Skip to content

Key Management Services

SFTPGo stores sensitive data such as Cloud account credentials or passphrases to derive per-object encryption keys. These data are stored as ciphertext and only loaded to RAM in plaintext when needed.

Supported Services for encryption and decryption

The secrets section of the kms configuration allows to configure how to encrypt and decrypt sensitive data. The following configuration parameters are available:

  • url defines the URI to the KMS service
  • master_key, defines the master encryption key as string. If not empty, it takes precedence over master_key_path.
  • master_key_path defines the absolute path to a file containing the master encryption key. This could be, for example, a docker secret or a file protected with filesystem level permissions.

Local provider

If the url is empty SFTPGo uses local encryption for keeping secrets.

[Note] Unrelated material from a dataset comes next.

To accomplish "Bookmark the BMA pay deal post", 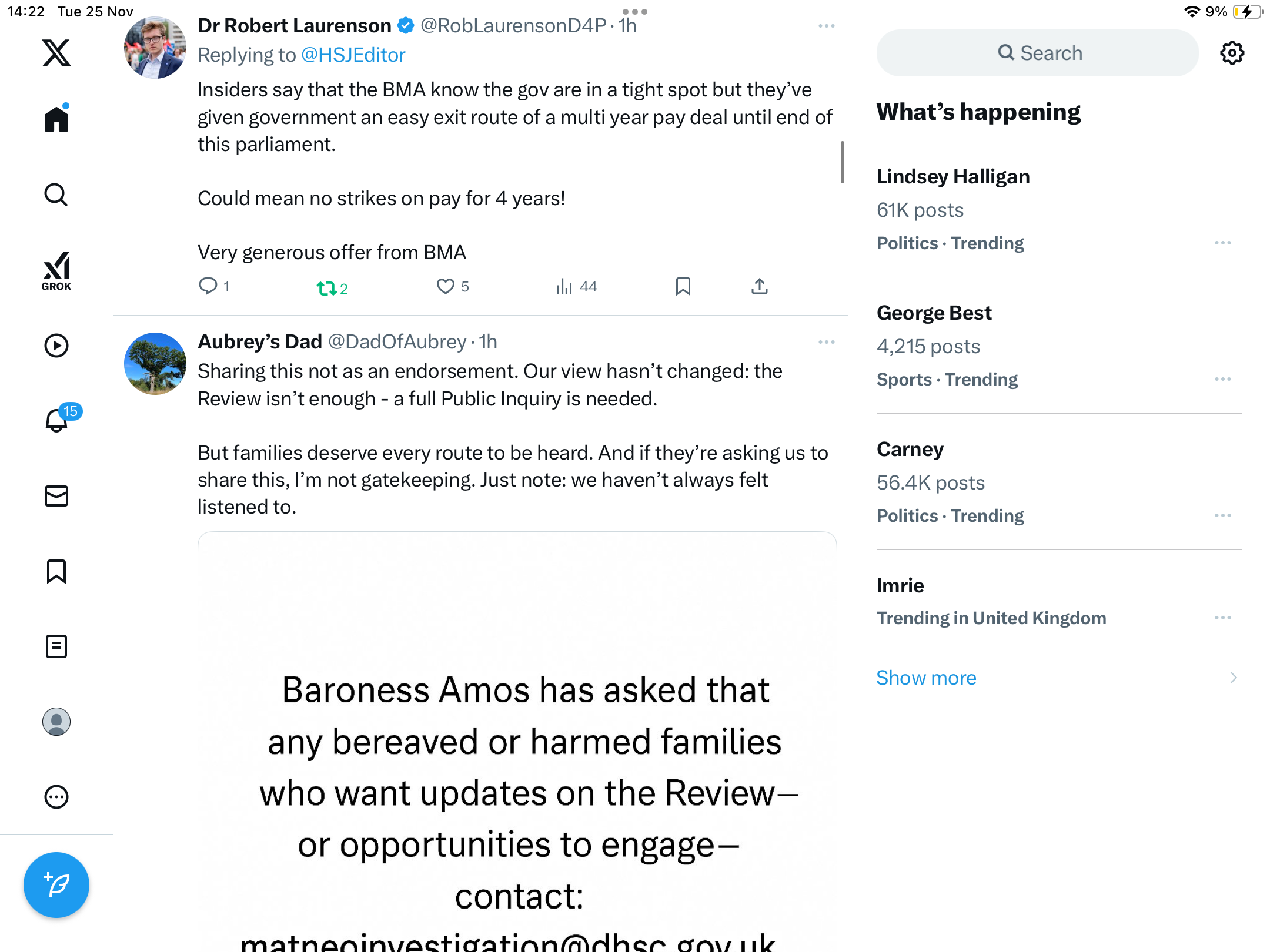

Internally, it uses the NaCl secret box algorithm to perform encryption and authentication.

We first generate a random key, then the per-object encryption key is derived from this random key in the following way:

  1. a master key is provided: the encryption key is derived using the HMAC-based Extract-and-Expand Key Derivation Function (HKDF) as defined in RFC 5869
  2. no master key is provided: the encryption key is derived as simple hash of the random key. This is the default configuration.

For compatibility with SFTPGo versions 1.2.x and before we also support encryption based on AES-256-GCM. The data encrypted with this algorithm will never use the master key to keep backward compatibility. You can activate it using builtin:// as url but this is not recommended.

Cloud providers

Several cloud providers are supported using the sftpgo-plugin-kms.

Notes

  • The KMS configuration is global.
  • If you set a master key you will be unable to decrypt the data without this key and the SFTPGo users that need the data as plain text will be unable to login.
  • You can start using the local provider and then switch to an external one but you can't switch between external providers and still be able to decrypt the data encrypted using the previous provider.